Abstract. The coupling between soil, vegetation and atmosphere is thought to be crucial
in the development and intensification of weather extremes, especially
meteorological droughts, heat waves and severe storms. Therefore, understanding
the evolution of the atmospheric boundary layer (ABL) and the role of
land–atmosphere feedbacks is necessary for earlier warnings,
better climate projection and timely societal adaptation. However, this
understanding is hampered by the difficulties of attributing cause–effect
relationships from complex coupled models and the irregular space–time
distribution of in situ observations of the land–atmosphere system.
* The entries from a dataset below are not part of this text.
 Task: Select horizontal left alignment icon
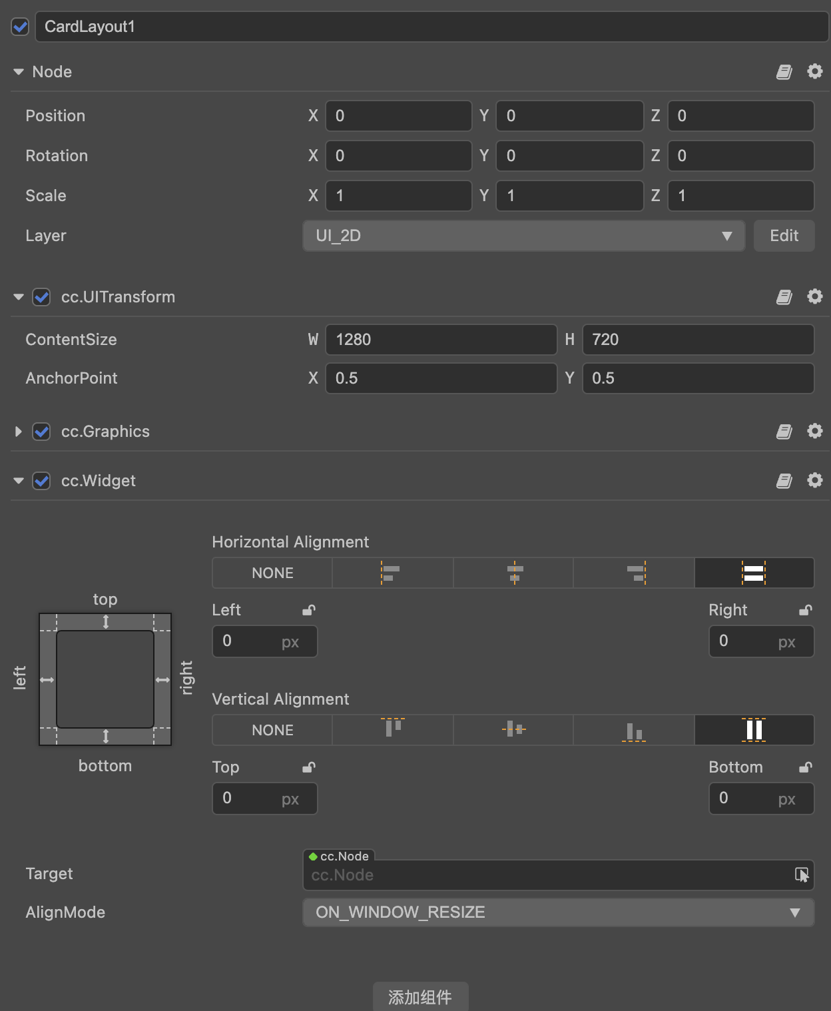pyautogui.click(x=392, y=573)
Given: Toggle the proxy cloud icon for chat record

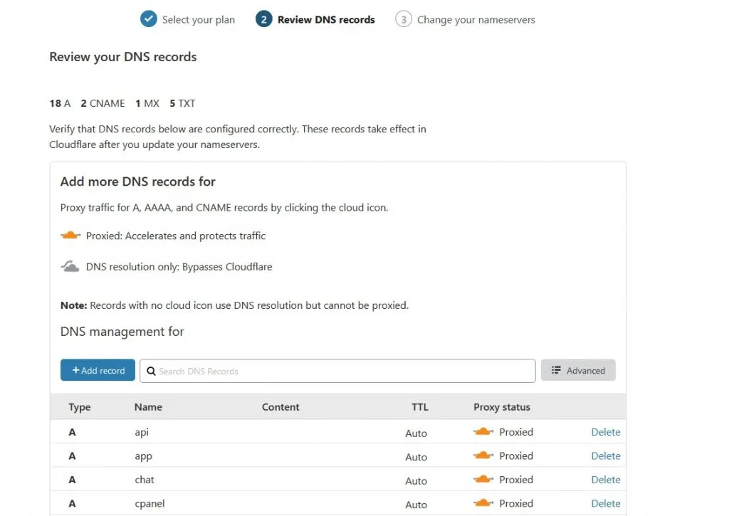Looking at the screenshot, I should click(484, 480).
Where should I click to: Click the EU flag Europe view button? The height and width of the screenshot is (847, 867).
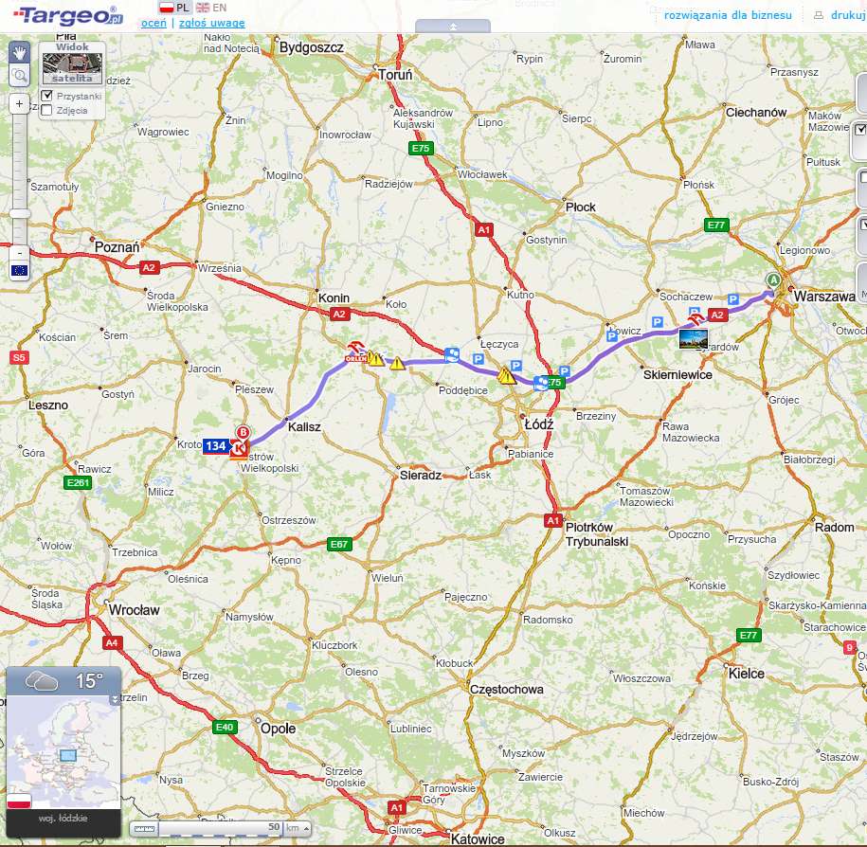pos(19,271)
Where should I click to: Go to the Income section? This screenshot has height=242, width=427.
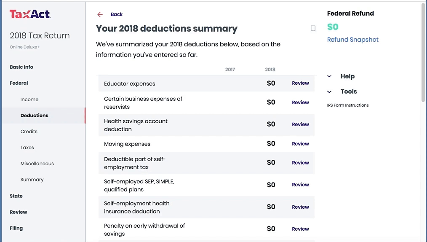tap(29, 99)
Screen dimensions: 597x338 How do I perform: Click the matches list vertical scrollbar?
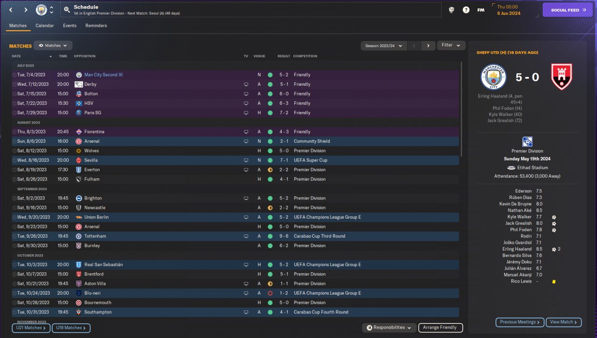coord(462,110)
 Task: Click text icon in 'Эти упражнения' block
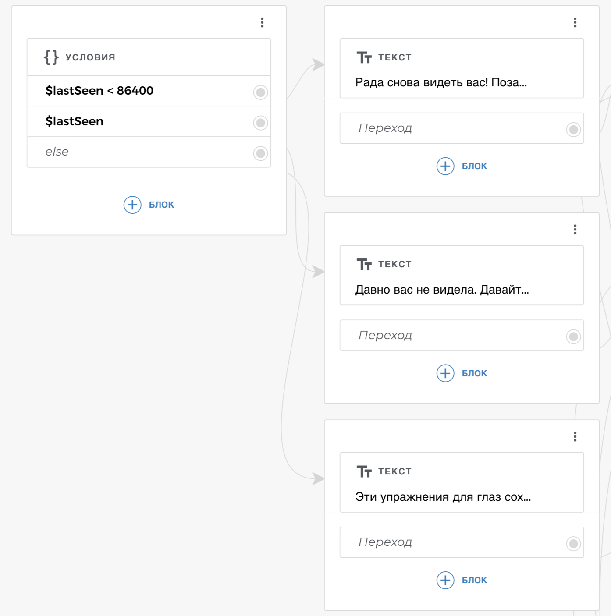(364, 471)
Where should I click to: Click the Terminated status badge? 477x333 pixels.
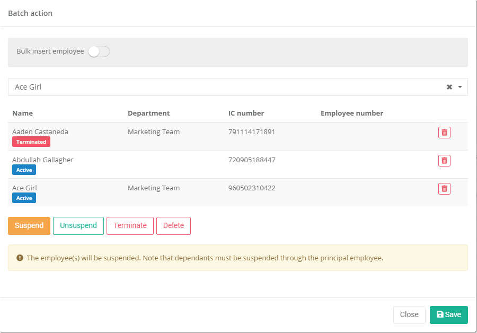pyautogui.click(x=31, y=142)
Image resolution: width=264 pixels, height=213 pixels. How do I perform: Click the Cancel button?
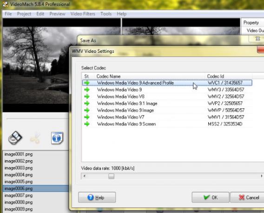248,197
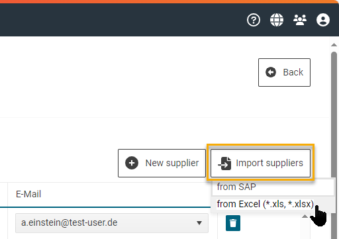Image resolution: width=339 pixels, height=239 pixels.
Task: Delete supplier row with trash icon
Action: click(233, 223)
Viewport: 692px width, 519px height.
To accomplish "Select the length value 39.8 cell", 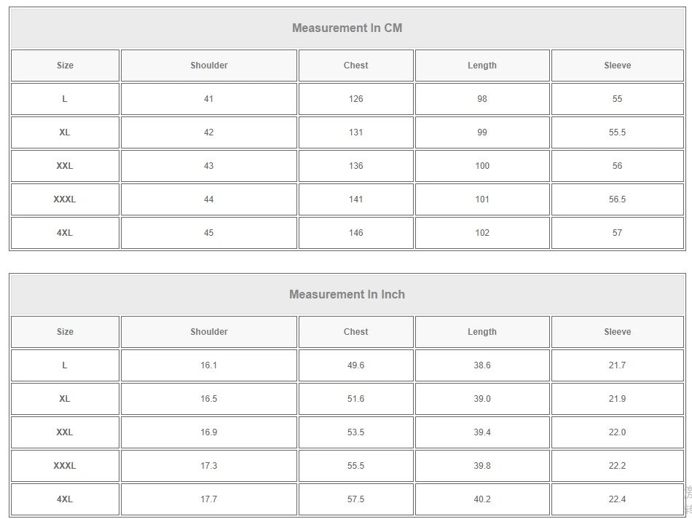I will (481, 466).
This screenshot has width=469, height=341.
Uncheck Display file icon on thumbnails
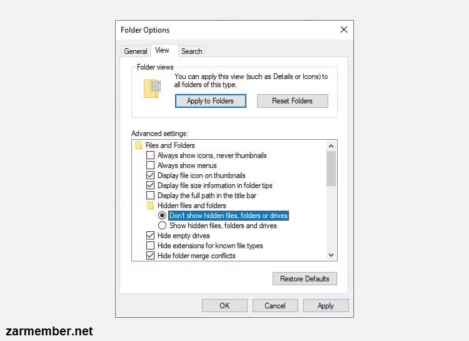point(150,176)
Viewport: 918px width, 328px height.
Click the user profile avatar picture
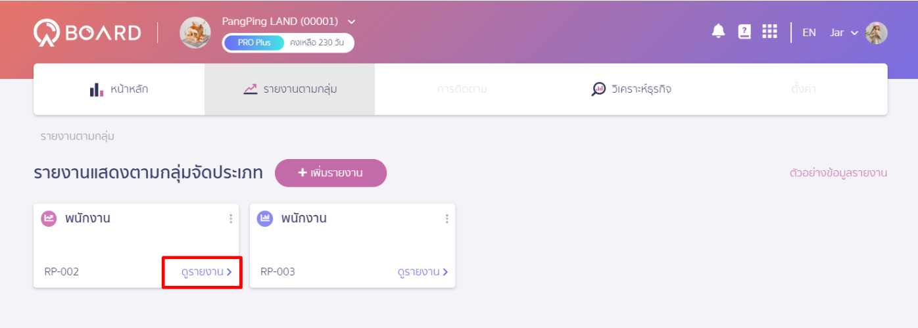point(877,33)
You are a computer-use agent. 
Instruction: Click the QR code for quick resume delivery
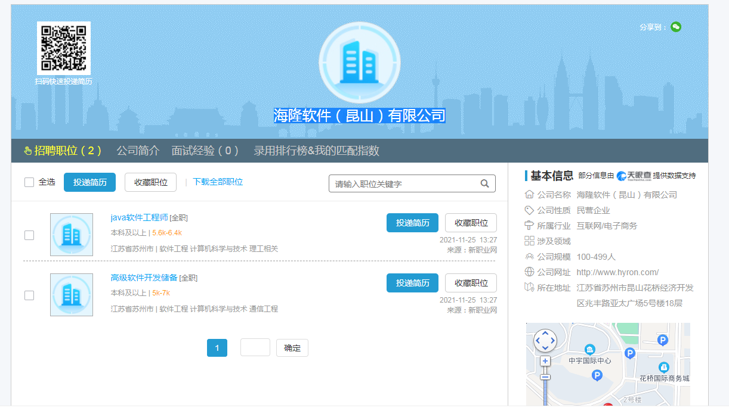(x=63, y=48)
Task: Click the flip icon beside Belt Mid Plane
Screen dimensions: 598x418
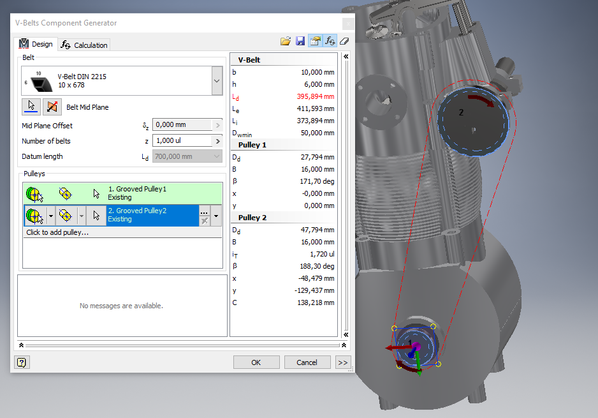Action: pos(52,107)
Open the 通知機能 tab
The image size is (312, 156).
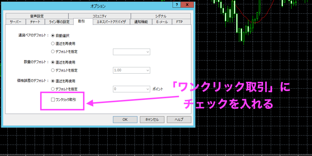(x=141, y=22)
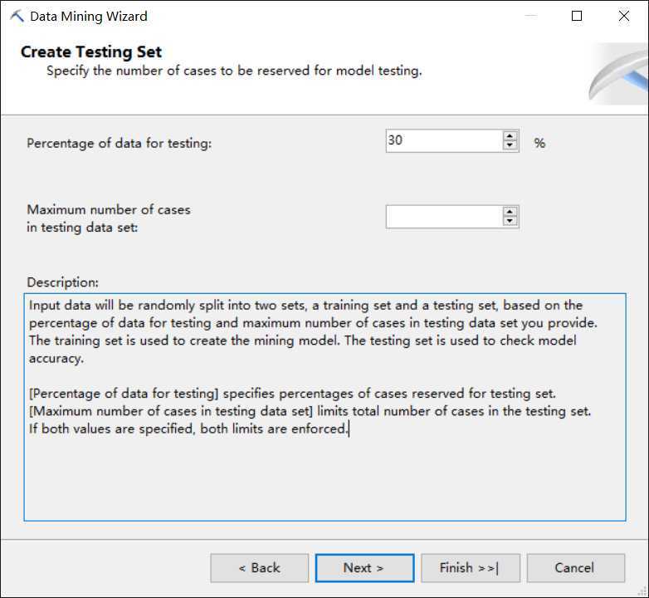This screenshot has width=649, height=598.
Task: Click the Data Mining Wizard title bar icon
Action: [x=17, y=16]
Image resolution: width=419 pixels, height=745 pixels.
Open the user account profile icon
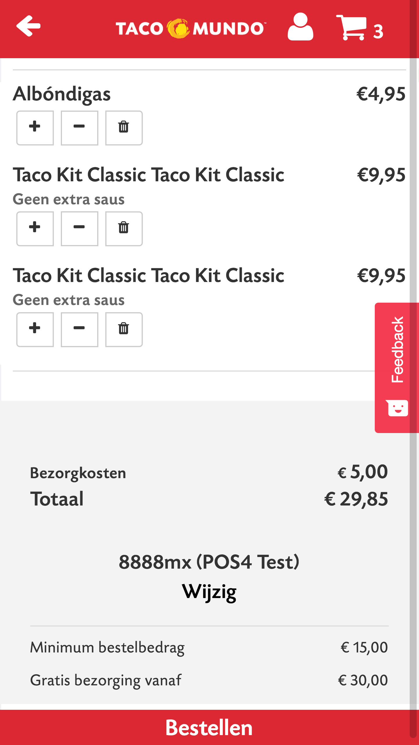[x=300, y=27]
As such, there is a need for simple deterministic appraisals that
systematically discriminate land–atmosphere interactions from observed weather
phenomena over large domains and climatological time spans. Here, we present a
new interactive data platform to study the behavior of the ABL and
land–atmosphere interactions based on worldwide weather balloon soundings and an ABL model. This
software tool – referred to as CLASS4GL (http://class4gl.eu, last access: 27 May 2018) – is developed with the objectives of (a) mining appropriate global observational data from ∼15 million weather balloon
soundings since 1981 and combining them with satellite and reanalysis data and (b) constraining and initializing a numerical model of the daytime
evolution of the ABL that serves as a tool to interpret these observations
mechanistically and deterministically.
As a result, it fully automizes extensive global
model experiments to assess the effects of land and
atmospheric conditions on the ABL evolution as observed in different
climate regions around the world.
The suitability of the set of
observations, model formulations and global parameters employed by
CLASS4GL is extensively validated. In most cases, the framework is able to
realistically reproduce the observed daytime response of the mixed-layer height,
potential temperature and specific humidity from the balloon soundings. In this
extensive global validation exercise, a bias of 10.1 m h−1, −0.036 K h−1 and 0.06 g kg−1 h−1 is found for the
morning-to-afternoon evolution of the mixed-layer height, potential temperature
and specific humidity. The virtual tool is in continuous development and
aims to foster a better process understanding of the drivers of the
ABL evolution and their global distribution, particularly during
the onset and amplification of weather extremes. Finally, it can also be
used to scrutinize the representation of land–atmosphere feedbacks and
ABL dynamics in Earth system models, numerical weather prediction
models, atmospheric reanalysis and satellite retrievals, with the
ultimate goal of improving local climate projections, providing earlier
warning of extreme weather and fostering a more effective development of
climate adaptation strategies. The tool can be easily downloaded via
http://class4gl.eu (last access: 27 May 2018) and is open source.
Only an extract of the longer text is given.